(54co) Facility Siting, Closing the Gaps
AIChE Spring Meeting and Global Congress on Process Safety
2018
2018 Spring Meeting and 14th Global Congress on Process Safety
Global Congress on Process Safety
GCPS Poster Session
Monday, April 23, 2018 - 5:00pm to 7:00pm
Despite stern lessons from the past, PSM regulations provide uncertain requirements. PSM require acknowledging or considering facility siting (FS) on their process hazard analysis (i.e. HAZOP), but does not provide a clear guidance on what is a proper approach to consideration and what is adequate. FS can be easily overlooked or even not considered during design; application of corporate siting decisions can be made by compliance exposing operators to unnecessary risk. In many cases FS decisions are considered during late project stages, even after the intended permanently occupied buildings are already in place and mitigation measures are extemporaneous or budget prohibitive.
The American Petroleum Institute (API) and the Center for Chemical Process Safety (CCPS) has invested significant effort in develop API RP-752/753 guidelines and literature. Although these resources provide a good starting point and a sound process via practical flowcharts, the recommended practices leave a lot of room in the selection of adequate technical methods needed to complete the assessment; this is a gap particularly when required answers call for quantitative event simulation and frequency calculation.
For example, once the API screening flowchart is applied, and qualitative assessment is completed; but the building does not meet siting criteria for explosion or toxic, what next? How detailed should the detailed analysis be? Can radiation and blast loads be determined without a full blown quantitative risk analysis (QRA) that is in most cases budget prohibitive?
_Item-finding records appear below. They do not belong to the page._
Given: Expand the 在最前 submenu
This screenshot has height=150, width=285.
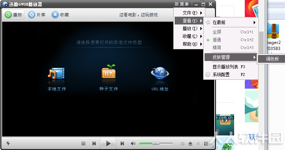Looking at the screenshot, I should pyautogui.click(x=231, y=22).

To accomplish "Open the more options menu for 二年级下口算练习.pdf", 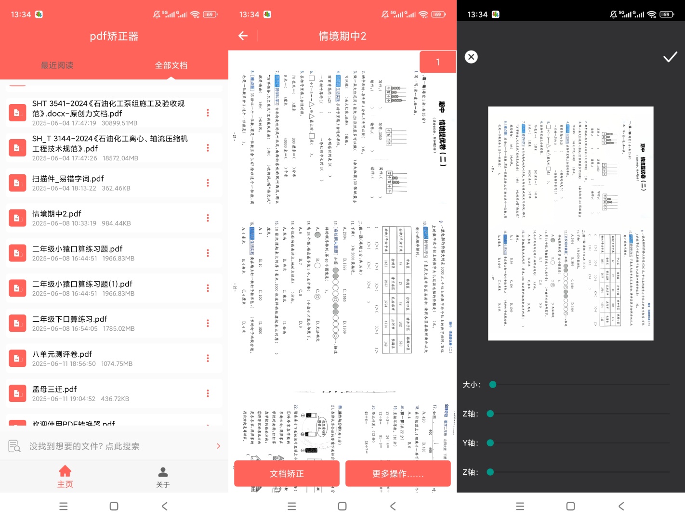I will click(208, 323).
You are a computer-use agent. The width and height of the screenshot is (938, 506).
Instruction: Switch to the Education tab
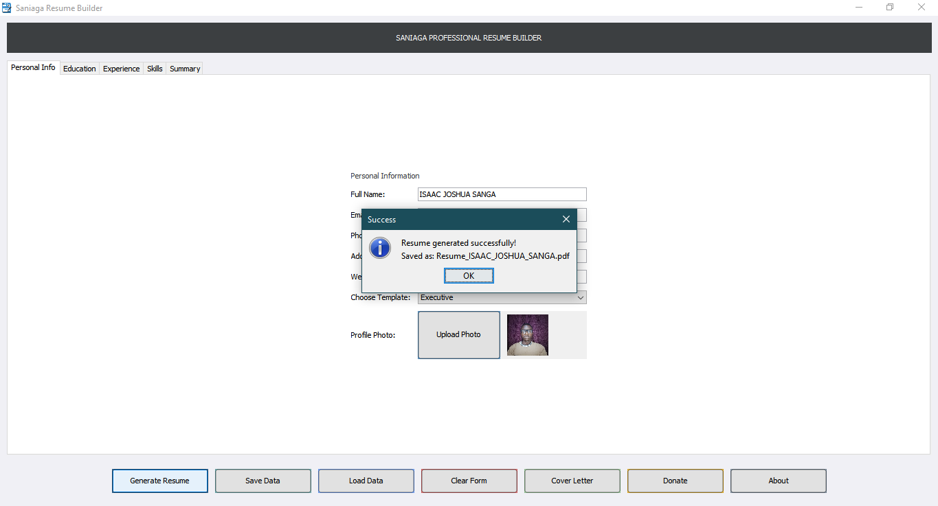tap(80, 69)
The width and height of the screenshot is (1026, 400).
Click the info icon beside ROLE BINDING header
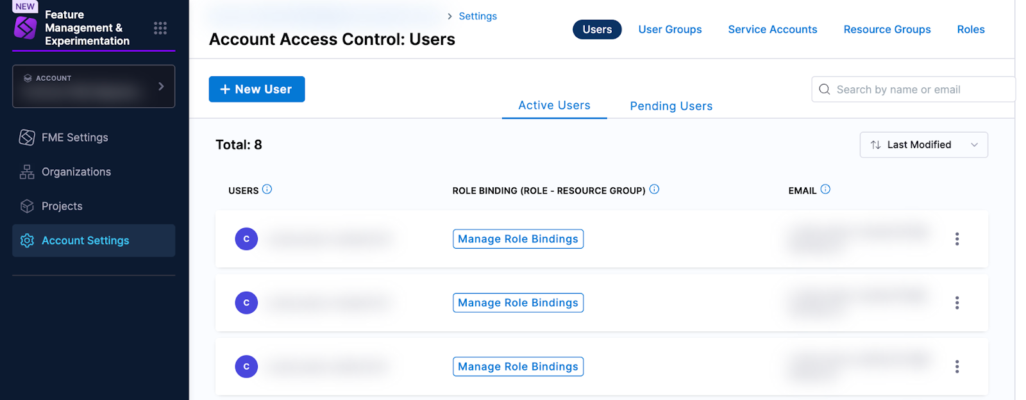654,189
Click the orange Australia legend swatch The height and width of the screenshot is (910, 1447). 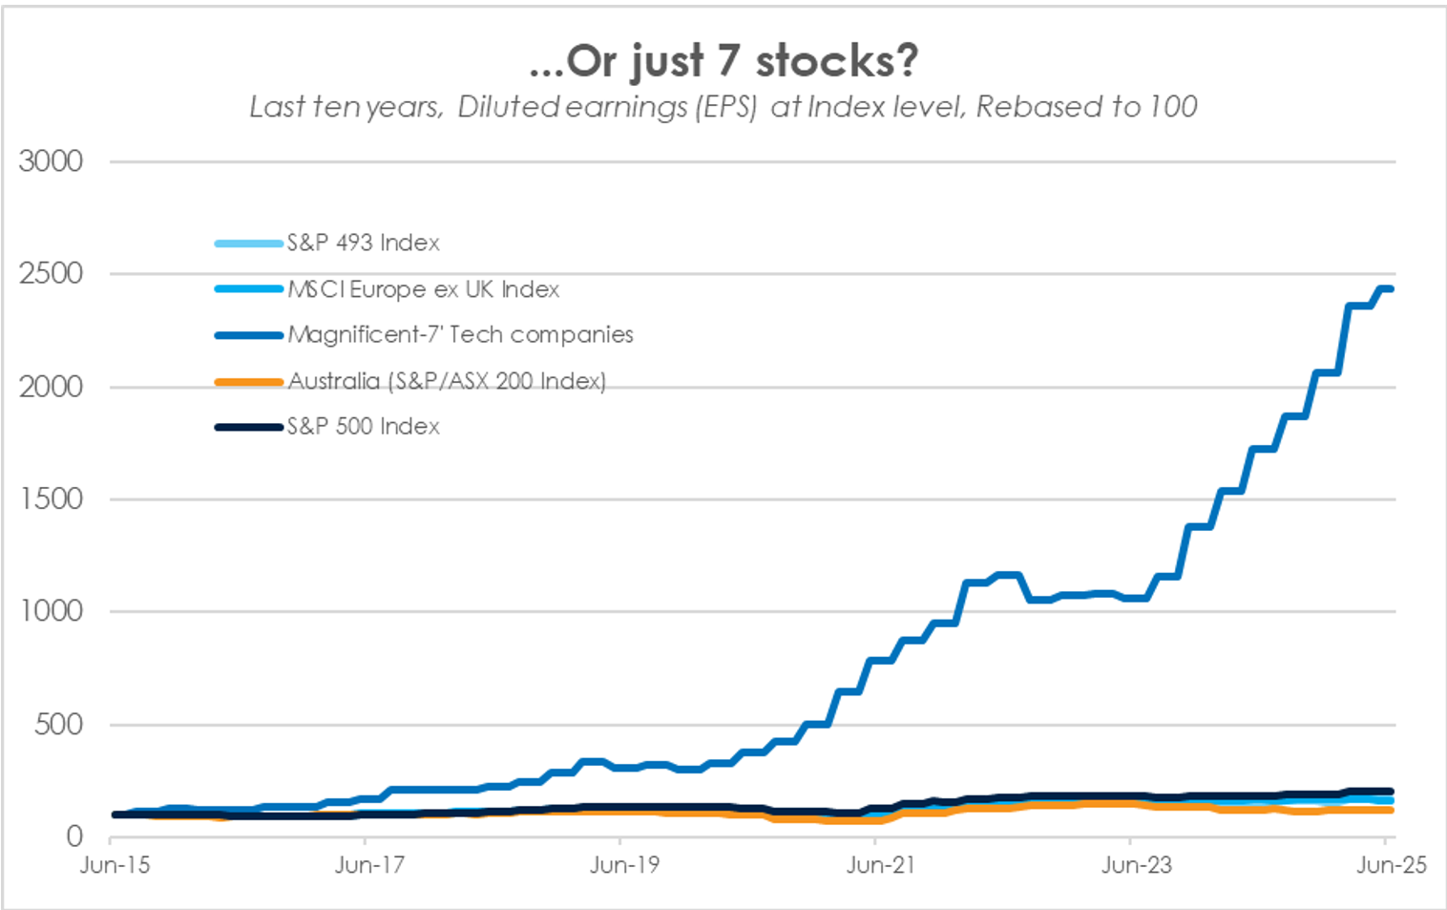click(249, 382)
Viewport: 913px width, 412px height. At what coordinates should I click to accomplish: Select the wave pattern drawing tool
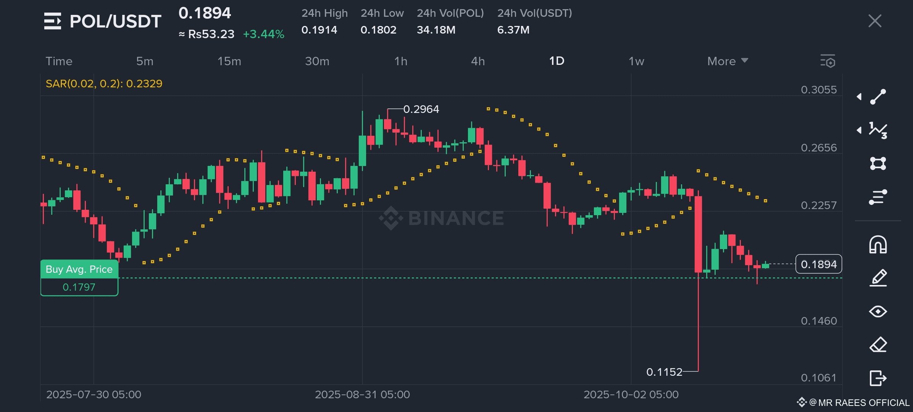pyautogui.click(x=878, y=130)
How much of sound analysis can be can be done with a constrained budget? In absence of benchmark public industrial development individual/risk criteria, are there local/corporate siting decision criteria for decision making?
An overall optimized quantitative method is discussed in this paper including four stages. It can be applied for a variety of process and multiple facilities and scope can be managed (i.e. when to stop and what to evaluate). This approach is flexible and cost-effective as it allows screening-out what does not contribute to risk and makes the most of the qualitative assessment, reducing the scope of computational stages.